Performance in the min-Seventies meant meeting diminishing expectations. Volkswagen took what was considered a high-performance 110-horsepower 1.6-liter four from its corporate parts bin and dropped it under the hood of the Golf. And that was the Volkswagen GTI, a car that didn’t have to be built—but was.
It was a hit in Europe and the instant lust object for frustrated enthusiasts who in the ‘70s were accustomed to looking across the ocean at nifty cars that couldn’t be brought Stateside due to EPA regulations. More importantly, there had been small cars with, well, relatively big engines before, but the Volkswagen, while not cheap, put performance within reach over everyman.
The Volkswagen GTI didn’t arrive in the U.S. until the 1983 model year. “Arrived” is perhaps the wrong word. The Rabbit GTI, as it was known here, was built in Volkswagen’s ill-fated factory in Westmoreland, Pa., alongside the standard VW Rabbit. The American GTI had a 1.8-liter engine rated at 90 horsepower, and could clip off 0-60 mph in about nine seconds. If that sounds, well, pathetic by today’s standards, it was a hoot at the time.

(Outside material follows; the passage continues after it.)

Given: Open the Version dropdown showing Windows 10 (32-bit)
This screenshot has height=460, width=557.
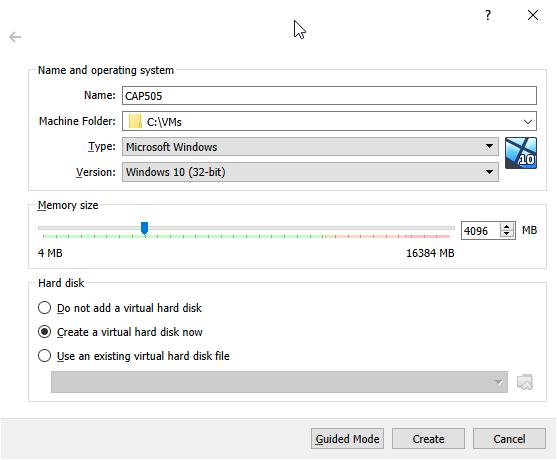Looking at the screenshot, I should tap(310, 172).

Car and Driver extolled its “eager engine and polished manners.” Looking back now, the Rabbit GTI had non-power steering. Cue unexpected effort and a slow steering ratio.
The second generation of Volkswagen’s GTI debuted in the U.S. for the 1985 model year. The overall shape of the Golf/Rabbit was the same as before, though the razor-edge styling softened, and it had three-inch longer wheelbase and was almost seven inches longer overall. For the first two years the GTI Mk II had the same 1.8-liter engine as its predecessor, though power steering was new. Starting with the 1987 model year, however, a 16-valve engine was optional. Because of stricter emissions rules, the American-market 16V GTI made only 123 horsepower, short of the 139 of the Euro version, much to the chagrin of American enthusiasts. The Westmoreland plant shut down in 1988, the remainder of the Mk II run was made in Germany or Mexico.
The GTI MK III is notable for having the VR6 engine under the hood, but the GTI was AWOL from the USA from 1993 until the Golf III arrived Stateside until 1995. The Mk III is often considered the “softest” of the GTI lineage, but the distinctive sound of the uneven-firing narrow-angle six is entertaining. With 172 horsepower, the Mk III is the quickest GTI yet, with zero to 60 taking 6.7 seconds. The GTI was also offered with a four-cylinder again, beginning in 1996, though why anyone would prefer a 115 horsepower 2.0-liter is a mystery to us.